"Manners require time, and nothing is more vulgar than haste"
About this Quote
The second clause sharpens into a moral provocation: “nothing is more vulgar than haste.” Emerson weaponizes “vulgar” the way a philosopher with Brahmin sensibilities would: not just “tacky,” but coarse in spirit, a failure of self-command. Haste becomes a kind of spiritual bad breath - the smell of appetite, anxiety, and status-seeking. It’s also a critique of the emerging American tempo in his century: the market’s speed, the railroad’s compression of distance, the self-made man’s impatience with anything that doesn’t convert directly into output.
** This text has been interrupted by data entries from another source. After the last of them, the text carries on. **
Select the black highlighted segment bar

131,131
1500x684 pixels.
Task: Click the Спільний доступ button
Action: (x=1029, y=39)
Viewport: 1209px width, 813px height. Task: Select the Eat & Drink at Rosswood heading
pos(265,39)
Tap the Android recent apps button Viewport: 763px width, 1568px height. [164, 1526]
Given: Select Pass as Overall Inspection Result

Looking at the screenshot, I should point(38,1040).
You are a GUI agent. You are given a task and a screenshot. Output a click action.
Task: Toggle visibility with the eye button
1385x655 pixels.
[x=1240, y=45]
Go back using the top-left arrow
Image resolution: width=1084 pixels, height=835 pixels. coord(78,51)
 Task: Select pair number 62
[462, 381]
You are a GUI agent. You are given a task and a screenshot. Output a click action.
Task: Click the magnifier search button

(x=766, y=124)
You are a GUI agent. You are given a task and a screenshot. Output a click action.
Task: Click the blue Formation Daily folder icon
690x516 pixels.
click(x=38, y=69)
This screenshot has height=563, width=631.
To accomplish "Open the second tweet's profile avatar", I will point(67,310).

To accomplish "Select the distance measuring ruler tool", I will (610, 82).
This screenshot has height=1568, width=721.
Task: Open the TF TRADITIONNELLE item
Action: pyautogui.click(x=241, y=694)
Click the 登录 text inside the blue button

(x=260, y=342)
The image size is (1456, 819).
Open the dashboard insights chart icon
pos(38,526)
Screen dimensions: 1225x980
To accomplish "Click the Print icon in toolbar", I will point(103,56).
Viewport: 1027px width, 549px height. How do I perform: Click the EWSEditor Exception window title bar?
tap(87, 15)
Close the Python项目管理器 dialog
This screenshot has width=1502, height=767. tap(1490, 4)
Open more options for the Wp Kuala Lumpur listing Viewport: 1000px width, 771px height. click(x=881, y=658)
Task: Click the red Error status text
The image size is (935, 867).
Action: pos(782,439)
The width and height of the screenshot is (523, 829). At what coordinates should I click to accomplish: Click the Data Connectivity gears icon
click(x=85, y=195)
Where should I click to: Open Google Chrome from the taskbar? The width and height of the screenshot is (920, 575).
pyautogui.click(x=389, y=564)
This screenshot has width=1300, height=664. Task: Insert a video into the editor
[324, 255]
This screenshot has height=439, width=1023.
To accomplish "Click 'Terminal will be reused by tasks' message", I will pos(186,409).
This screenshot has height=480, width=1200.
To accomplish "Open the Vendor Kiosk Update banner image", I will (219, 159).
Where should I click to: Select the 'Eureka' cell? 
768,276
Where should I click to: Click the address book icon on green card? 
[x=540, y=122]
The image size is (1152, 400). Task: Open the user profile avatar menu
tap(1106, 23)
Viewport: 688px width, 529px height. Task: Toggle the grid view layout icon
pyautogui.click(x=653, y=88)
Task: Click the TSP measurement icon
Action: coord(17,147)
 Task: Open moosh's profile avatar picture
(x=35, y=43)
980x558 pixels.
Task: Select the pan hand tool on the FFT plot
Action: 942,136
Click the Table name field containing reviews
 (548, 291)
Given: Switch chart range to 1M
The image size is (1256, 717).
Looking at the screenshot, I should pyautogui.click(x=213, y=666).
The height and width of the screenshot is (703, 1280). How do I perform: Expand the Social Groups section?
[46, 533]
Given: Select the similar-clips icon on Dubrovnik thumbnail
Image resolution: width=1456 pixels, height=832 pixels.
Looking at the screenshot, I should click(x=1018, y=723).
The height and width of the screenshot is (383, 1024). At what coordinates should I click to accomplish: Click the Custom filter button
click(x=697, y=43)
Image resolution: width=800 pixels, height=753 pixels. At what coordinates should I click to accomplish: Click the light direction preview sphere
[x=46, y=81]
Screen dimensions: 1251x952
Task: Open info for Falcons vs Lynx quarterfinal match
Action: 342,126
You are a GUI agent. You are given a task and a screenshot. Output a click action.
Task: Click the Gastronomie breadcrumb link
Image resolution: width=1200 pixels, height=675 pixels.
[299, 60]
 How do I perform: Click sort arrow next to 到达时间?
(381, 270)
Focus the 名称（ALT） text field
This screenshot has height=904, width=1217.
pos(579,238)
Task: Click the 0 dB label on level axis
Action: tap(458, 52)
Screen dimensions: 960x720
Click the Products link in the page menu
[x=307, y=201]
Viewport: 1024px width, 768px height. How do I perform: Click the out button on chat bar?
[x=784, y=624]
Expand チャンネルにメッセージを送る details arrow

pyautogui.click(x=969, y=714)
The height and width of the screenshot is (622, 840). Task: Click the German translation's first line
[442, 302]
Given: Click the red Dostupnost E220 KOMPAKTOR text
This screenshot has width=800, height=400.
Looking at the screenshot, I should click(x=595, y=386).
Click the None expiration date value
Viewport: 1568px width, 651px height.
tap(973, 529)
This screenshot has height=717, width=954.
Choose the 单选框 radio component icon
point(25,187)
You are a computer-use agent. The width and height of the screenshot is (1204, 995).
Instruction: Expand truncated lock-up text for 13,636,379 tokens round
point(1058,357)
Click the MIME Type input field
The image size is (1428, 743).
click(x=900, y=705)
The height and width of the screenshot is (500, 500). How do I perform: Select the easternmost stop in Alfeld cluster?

Subtext: if you’re rushing, you’re announcing that your time matters more than everyone else’s. That’s why haste reads as vulgar. It collapses the social world into a personal schedule. Emerson, the patron saint of self-reliance, is quietly insisting that self-possession includes restraint - the ability to resist being yanked around by urgency. Manners aren’t frills; they’re a brake system for modern life.
Quote Details
| Topic | Wisdom |
|---|---|
| Source | Ralph Waldo Emerson — essay "Manners" (in Society and Solitude). Contains the line: "Manners require time, and nothing is more vulgar than haste." |
| Cite |
Citation Formats
APA Style (7th ed.)
Emerson, Ralph Waldo. (2026, January 17). Manners require time, and nothing is more vulgar than haste. FixQuotes. https://fixquotes.com/quotes/manners-require-time-and-nothing-is-more-vulgar-34176/
Chicago Style
Emerson, Ralph Waldo. "Manners require time, and nothing is more vulgar than haste." FixQuotes. January 17, 2026. https://fixquotes.com/quotes/manners-require-time-and-nothing-is-more-vulgar-34176/.
MLA Style (9th ed.)
"Manners require time, and nothing is more vulgar than haste." FixQuotes, 17 Jan. 2026, https://fixquotes.com/quotes/manners-require-time-and-nothing-is-more-vulgar-34176/. Accessed 17 Feb. 2026.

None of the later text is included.